**Aim of the task**
Each line in the entries below that holds the string "Switch" must be copied.

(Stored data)
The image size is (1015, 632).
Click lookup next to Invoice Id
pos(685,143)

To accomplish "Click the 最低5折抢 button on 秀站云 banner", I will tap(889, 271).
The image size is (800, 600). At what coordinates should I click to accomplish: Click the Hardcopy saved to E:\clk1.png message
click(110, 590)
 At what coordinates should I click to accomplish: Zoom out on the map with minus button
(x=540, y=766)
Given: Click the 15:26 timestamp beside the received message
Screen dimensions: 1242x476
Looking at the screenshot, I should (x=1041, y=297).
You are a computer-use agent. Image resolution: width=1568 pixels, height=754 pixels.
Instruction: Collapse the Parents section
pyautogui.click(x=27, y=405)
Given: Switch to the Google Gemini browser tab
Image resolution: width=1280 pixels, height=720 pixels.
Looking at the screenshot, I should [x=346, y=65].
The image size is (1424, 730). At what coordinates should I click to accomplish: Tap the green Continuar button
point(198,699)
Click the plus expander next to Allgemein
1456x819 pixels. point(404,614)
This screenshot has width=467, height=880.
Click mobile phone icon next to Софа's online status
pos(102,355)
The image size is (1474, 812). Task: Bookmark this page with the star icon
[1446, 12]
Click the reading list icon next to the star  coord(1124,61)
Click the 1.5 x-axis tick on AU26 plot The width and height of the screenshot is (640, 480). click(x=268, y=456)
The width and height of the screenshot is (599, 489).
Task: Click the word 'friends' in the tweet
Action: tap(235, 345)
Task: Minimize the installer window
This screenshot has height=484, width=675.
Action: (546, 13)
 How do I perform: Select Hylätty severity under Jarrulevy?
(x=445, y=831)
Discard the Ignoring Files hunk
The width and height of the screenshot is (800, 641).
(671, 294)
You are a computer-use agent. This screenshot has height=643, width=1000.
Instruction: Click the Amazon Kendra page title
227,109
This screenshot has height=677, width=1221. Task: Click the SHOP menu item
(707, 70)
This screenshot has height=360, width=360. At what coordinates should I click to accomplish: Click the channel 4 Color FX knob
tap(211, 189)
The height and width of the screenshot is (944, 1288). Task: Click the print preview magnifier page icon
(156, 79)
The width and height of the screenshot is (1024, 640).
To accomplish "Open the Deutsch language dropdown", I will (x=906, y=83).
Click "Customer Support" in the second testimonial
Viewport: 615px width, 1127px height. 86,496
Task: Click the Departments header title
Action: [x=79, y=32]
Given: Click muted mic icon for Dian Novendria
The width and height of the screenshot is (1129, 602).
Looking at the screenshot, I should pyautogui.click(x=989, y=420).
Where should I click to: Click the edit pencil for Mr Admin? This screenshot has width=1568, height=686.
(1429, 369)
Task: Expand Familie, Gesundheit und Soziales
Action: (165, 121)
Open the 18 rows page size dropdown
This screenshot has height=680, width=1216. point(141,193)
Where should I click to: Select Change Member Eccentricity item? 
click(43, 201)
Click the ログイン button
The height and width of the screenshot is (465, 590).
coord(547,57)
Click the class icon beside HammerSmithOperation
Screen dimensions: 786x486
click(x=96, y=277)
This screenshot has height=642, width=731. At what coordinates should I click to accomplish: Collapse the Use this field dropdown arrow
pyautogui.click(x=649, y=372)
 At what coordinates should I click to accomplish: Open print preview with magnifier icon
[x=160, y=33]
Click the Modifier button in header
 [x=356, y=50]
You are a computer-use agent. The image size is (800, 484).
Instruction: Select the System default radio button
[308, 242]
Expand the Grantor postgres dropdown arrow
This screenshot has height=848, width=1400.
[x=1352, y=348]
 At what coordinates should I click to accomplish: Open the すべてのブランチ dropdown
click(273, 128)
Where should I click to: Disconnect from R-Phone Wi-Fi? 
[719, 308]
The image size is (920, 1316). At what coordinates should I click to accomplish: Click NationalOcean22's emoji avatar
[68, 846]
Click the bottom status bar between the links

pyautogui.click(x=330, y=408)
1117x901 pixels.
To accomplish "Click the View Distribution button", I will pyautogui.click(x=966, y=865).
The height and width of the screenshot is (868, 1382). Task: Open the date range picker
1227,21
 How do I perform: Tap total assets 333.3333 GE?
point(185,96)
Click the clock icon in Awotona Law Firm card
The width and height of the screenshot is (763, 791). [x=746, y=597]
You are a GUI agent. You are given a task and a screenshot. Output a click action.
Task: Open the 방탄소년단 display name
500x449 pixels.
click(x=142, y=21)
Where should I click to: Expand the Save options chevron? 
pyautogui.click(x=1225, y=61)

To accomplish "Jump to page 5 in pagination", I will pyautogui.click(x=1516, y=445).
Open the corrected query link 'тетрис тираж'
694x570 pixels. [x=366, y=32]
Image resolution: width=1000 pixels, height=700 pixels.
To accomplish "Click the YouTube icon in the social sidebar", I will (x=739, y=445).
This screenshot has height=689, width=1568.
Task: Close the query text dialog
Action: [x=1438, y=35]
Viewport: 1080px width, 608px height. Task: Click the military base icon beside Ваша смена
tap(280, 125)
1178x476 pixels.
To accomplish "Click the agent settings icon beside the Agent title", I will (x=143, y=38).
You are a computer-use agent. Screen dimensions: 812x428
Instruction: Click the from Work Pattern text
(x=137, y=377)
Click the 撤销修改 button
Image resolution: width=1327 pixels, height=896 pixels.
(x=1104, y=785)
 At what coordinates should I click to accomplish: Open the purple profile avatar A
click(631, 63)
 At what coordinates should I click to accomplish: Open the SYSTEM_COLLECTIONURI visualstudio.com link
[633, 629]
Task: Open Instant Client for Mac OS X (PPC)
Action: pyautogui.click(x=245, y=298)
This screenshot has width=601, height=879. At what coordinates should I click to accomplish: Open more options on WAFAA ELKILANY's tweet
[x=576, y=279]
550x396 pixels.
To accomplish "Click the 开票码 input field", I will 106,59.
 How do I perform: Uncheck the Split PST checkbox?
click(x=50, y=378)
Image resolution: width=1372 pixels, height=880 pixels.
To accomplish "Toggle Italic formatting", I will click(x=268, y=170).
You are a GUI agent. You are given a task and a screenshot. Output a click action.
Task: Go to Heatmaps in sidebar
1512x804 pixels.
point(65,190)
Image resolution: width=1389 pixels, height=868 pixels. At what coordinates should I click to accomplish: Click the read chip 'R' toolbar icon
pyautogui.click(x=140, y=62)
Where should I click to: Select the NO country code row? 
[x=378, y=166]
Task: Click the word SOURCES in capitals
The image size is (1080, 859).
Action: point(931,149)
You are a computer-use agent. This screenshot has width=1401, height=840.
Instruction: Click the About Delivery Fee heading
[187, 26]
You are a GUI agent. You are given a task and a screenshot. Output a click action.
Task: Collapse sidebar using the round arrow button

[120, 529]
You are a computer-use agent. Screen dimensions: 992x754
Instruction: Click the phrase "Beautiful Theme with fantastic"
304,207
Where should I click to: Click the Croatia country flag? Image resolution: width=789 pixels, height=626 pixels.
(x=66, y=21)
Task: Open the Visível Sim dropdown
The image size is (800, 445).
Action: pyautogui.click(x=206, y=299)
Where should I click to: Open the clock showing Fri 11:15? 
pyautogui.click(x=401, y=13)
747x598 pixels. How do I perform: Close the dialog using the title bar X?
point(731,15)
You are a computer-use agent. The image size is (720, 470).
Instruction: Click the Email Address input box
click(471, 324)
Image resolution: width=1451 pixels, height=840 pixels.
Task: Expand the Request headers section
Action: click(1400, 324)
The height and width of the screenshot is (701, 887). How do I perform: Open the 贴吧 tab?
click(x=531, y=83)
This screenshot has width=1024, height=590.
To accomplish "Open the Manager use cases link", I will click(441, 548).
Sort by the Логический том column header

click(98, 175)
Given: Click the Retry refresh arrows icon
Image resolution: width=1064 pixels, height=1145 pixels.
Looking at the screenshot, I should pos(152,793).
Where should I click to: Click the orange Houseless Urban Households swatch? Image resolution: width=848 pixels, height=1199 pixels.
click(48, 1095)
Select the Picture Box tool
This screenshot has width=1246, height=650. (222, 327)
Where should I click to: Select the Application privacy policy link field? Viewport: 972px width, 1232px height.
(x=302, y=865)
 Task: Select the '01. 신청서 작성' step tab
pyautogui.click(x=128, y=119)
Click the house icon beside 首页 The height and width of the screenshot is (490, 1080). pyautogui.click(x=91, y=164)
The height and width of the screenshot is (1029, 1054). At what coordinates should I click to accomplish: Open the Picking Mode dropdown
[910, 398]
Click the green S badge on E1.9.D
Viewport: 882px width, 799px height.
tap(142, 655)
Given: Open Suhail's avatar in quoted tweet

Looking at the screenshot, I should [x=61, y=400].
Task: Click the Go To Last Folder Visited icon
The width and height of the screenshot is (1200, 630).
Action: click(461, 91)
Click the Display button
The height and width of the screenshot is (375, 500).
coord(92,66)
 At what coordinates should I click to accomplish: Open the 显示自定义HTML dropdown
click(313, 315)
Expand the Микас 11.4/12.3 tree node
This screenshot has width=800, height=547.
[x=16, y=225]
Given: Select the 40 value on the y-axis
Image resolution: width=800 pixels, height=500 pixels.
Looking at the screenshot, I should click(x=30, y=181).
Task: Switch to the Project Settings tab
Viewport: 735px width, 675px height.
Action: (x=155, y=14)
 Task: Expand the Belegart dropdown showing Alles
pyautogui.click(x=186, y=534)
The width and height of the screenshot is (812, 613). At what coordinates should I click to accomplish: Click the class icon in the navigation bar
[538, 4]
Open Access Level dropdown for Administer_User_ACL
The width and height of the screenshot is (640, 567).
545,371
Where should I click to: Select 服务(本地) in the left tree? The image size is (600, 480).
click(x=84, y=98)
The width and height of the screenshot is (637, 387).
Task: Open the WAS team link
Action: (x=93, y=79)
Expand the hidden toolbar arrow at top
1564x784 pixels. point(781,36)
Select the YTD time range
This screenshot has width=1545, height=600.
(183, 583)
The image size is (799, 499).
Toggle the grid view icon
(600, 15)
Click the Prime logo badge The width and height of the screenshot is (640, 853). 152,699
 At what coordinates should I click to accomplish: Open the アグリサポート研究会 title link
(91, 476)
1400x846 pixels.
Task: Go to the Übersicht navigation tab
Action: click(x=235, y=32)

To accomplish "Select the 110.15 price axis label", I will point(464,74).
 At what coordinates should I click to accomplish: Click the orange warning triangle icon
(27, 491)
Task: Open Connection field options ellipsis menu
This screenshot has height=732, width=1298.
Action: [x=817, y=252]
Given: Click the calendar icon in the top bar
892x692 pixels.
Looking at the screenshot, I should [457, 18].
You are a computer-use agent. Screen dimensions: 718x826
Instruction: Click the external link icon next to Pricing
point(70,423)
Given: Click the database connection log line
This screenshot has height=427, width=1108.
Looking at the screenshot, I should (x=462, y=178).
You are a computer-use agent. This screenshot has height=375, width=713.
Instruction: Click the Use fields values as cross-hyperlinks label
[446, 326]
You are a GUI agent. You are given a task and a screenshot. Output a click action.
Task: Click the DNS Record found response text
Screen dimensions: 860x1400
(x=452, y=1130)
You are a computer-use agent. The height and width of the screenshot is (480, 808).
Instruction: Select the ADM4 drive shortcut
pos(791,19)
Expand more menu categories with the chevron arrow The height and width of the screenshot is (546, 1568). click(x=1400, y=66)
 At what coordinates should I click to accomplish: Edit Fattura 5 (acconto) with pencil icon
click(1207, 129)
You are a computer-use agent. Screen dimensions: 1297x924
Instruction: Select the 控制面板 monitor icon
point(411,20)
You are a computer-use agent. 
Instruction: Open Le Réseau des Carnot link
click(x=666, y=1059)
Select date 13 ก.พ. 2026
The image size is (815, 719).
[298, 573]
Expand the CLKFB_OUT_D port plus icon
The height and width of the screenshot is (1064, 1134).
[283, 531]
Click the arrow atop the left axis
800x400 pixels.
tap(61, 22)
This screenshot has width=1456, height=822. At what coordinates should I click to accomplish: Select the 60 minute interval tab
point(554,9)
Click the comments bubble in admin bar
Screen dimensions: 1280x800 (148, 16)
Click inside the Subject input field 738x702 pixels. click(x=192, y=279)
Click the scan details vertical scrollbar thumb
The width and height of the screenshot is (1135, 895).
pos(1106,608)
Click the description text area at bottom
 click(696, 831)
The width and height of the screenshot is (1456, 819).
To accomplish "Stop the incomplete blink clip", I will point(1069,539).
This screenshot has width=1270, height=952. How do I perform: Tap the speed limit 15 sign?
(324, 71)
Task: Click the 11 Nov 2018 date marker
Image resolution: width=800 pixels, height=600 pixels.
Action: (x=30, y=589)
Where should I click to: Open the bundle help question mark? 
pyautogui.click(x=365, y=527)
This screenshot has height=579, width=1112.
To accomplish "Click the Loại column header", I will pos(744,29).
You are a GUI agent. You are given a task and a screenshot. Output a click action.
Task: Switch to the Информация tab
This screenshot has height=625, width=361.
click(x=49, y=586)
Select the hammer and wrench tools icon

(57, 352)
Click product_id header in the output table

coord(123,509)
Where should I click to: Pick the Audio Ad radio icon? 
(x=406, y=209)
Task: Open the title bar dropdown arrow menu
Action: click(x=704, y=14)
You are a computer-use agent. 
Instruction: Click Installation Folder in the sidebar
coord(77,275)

**Answer area**
Given: Switch to the Google Gemini browser tab
Task: Switch to the Project Settings tab
Task: Switch to the Информация tab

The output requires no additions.